> **문서 본문**:
-----

Efficient implementation of Random walk with restart using Python

Hanseok Jo·2021년 5월 7일

PageRank RWR Random walk with restart python

1. Random walk with restart란?

random walk는 말 그대로 무작위적인 움직임을 얘기하며, 특히 그래프의 노드간의 무작위적인 움직임을 통해 특정 노드의 값을 다른 노드로 전달하는 알고리즘입니다. 전통적으로 node centrality1, node similarity2같이 노드의 속성을 정의하기 위해 사용되기도 하였으며 특히 요즘 많은 관심을 받고있는 semi-supervised learning 기법 중 label propagation3에도 사용이 되었습니다.

with restart는 out-bound가 없는 노드에서 빠져나오기 위해 사전에 정의된 확률로 원점으로 돌아온다는 의미입니다.

본문에서는 random walk with restart는 긴 표현 대신 RWR이라는 약어로 대신 하겠습니다.

1.1 RWR 공식과 알고리즘

RWR이 처음 제안된 논문4의 공식과 알고리즘을 간단히 표현하자면 다음과 같습니다.

\vec{r_t} = (1-p)A^T\vec{r_{t-1}} + p\vec{r_0}

여기서 $\vec{r_t}$ 는 $t$ iteration에서 각 노도 값의 vector이고, $\vec{r_0}$ 는 타겟 노드 혹은 시작 노드들이 1로 label된 binary vector, $A$ 는 column-normalized된 adjacency matrix, $p$ 는 0과 1 사이의 실수값으로 restart할 확률을 의미합니다.

RWR의 pseudo code는 다음과 같습니다.

Initialize r_0
Normalize the adjacenc matrix A by column
Initialize r_t = r_0
while (r_t has not converged)
	# A * r_t: matrix multiplication
	update r_t = (1-p)*A*r_t + pr_t

1.2 RWR과 page rank와의 관계

PageRank는 Google의 창립자인 Sergey Brin과 Larry Page가 만든 검색 알고리즘입니다. Google의 초기 검색 엔진에도 사용이 된 알고리즘이기도 합니다. 논문5의 page rank 공식과 알고리즘은 다음과 같습니다.

-----

요소 조회 기록:
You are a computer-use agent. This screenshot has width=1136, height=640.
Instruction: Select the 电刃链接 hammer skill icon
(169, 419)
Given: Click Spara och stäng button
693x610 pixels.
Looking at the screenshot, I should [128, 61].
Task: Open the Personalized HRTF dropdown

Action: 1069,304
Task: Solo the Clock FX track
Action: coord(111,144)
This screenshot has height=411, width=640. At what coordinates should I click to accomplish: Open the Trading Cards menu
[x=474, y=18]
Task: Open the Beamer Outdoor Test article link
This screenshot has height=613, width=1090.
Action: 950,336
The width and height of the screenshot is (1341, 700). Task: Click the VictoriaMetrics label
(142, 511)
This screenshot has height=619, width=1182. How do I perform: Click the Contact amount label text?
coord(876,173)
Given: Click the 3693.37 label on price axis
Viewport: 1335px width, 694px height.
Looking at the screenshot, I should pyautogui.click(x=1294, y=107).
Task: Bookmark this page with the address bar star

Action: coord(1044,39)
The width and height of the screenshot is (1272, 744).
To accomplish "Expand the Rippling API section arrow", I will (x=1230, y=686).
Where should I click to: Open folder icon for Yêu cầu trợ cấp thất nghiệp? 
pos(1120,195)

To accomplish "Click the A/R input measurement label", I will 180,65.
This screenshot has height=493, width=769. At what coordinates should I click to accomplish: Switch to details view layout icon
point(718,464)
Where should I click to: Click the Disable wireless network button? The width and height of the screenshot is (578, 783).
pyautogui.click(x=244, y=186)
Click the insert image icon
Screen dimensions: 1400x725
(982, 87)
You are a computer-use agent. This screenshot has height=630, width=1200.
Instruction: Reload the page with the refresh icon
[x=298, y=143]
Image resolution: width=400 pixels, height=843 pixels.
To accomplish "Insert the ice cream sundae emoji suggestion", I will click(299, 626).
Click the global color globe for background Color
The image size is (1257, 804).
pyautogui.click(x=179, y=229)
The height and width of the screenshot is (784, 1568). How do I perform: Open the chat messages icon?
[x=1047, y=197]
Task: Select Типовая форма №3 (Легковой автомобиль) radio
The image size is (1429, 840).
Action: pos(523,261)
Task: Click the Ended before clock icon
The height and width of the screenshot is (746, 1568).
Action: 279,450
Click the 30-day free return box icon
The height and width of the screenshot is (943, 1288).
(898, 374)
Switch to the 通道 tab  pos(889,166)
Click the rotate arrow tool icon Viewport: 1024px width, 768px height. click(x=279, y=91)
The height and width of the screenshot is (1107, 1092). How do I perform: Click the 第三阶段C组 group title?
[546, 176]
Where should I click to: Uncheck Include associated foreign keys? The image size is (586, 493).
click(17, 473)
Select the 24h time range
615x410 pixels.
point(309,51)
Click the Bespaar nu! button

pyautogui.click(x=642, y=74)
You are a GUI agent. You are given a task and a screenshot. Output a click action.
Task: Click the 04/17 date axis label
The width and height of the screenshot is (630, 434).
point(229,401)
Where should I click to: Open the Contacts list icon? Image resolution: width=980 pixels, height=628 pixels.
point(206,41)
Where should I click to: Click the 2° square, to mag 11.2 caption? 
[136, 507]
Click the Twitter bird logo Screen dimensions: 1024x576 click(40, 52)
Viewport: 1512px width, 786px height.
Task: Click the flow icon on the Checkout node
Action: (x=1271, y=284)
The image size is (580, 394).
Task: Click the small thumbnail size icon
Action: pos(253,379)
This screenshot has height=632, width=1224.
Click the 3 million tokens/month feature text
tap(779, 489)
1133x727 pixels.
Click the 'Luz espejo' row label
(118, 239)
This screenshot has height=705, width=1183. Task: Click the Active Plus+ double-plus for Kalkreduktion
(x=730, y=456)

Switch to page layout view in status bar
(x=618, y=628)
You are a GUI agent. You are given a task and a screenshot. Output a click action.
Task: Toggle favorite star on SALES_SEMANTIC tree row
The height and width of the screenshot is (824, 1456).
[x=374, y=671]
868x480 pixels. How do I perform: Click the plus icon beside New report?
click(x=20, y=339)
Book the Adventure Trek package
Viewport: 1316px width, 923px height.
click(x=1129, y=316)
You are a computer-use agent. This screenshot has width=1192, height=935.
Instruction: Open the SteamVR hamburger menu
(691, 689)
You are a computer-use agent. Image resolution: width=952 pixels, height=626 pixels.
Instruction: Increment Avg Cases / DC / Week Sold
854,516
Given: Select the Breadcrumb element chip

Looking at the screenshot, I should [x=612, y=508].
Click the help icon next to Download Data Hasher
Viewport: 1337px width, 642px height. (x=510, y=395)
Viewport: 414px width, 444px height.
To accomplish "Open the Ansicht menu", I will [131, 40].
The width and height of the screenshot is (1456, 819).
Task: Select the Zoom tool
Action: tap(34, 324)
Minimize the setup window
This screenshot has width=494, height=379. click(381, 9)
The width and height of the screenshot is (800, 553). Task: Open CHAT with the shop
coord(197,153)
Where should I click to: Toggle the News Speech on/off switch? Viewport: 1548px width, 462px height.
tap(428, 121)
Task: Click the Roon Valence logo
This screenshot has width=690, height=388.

-----

> **문제 설명**: RWR 설명 글에서 random walk가 사용되어 온 용도를 모두 나열하세요.

> **과제 풀이**:
- node centrality
- node similarity
- label propagation (semi-supervised learning 기법)